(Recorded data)
※

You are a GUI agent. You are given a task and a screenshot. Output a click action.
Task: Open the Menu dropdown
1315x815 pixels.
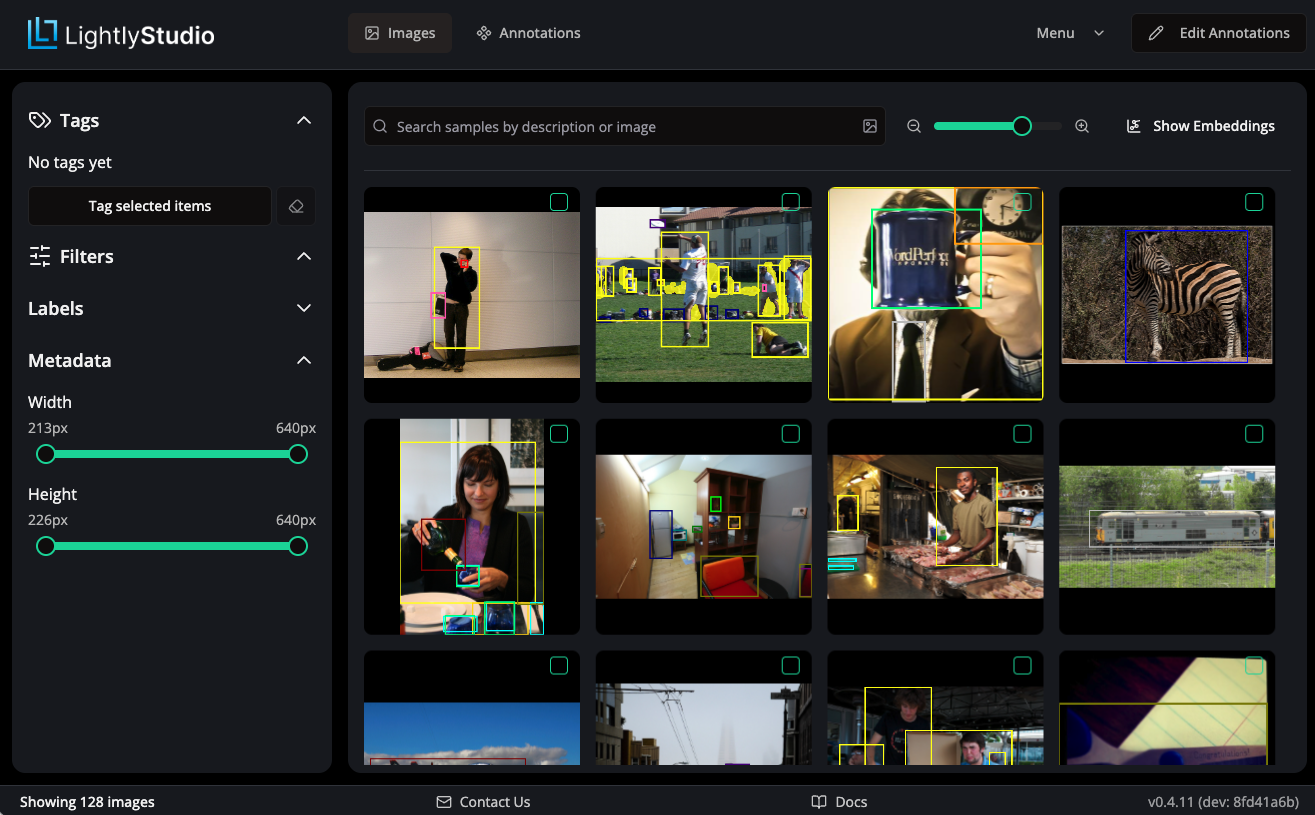click(x=1070, y=33)
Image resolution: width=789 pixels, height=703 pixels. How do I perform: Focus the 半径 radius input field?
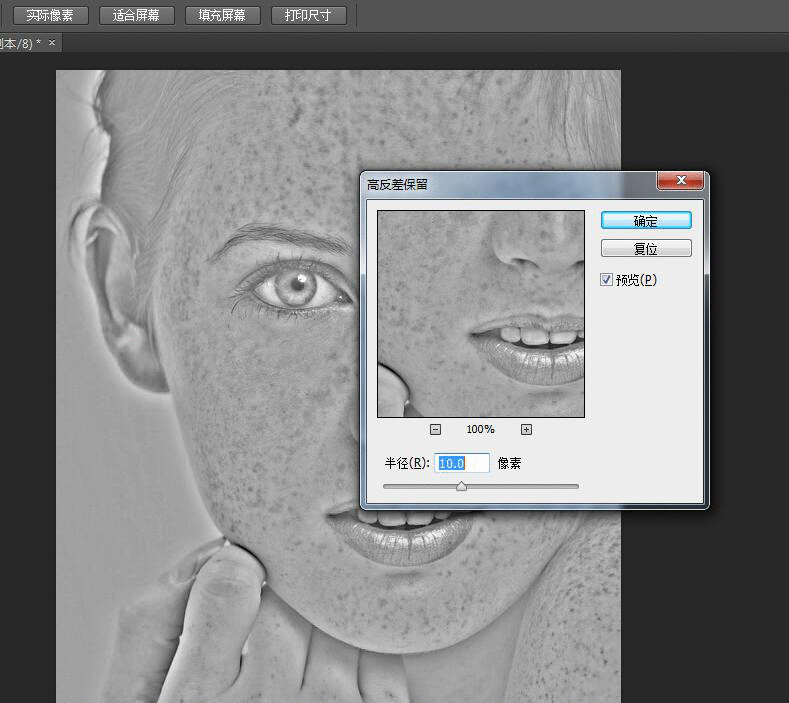point(463,463)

※

** Instruction **
Format each line of the data above as an item in a numbered list, omitting any blank lines. Leave the pictures out of the list.

** Finished answer **
1. You are a GUI agent. You are given a task and a screenshot. Output a click action.
2. Task: Open the Menu dropdown
3. 1315x815 pixels.
4. click(x=1070, y=33)
5. Image resolution: width=789 pixels, height=703 pixels. How do I perform: Focus the 半径 radius input field?
6. point(463,463)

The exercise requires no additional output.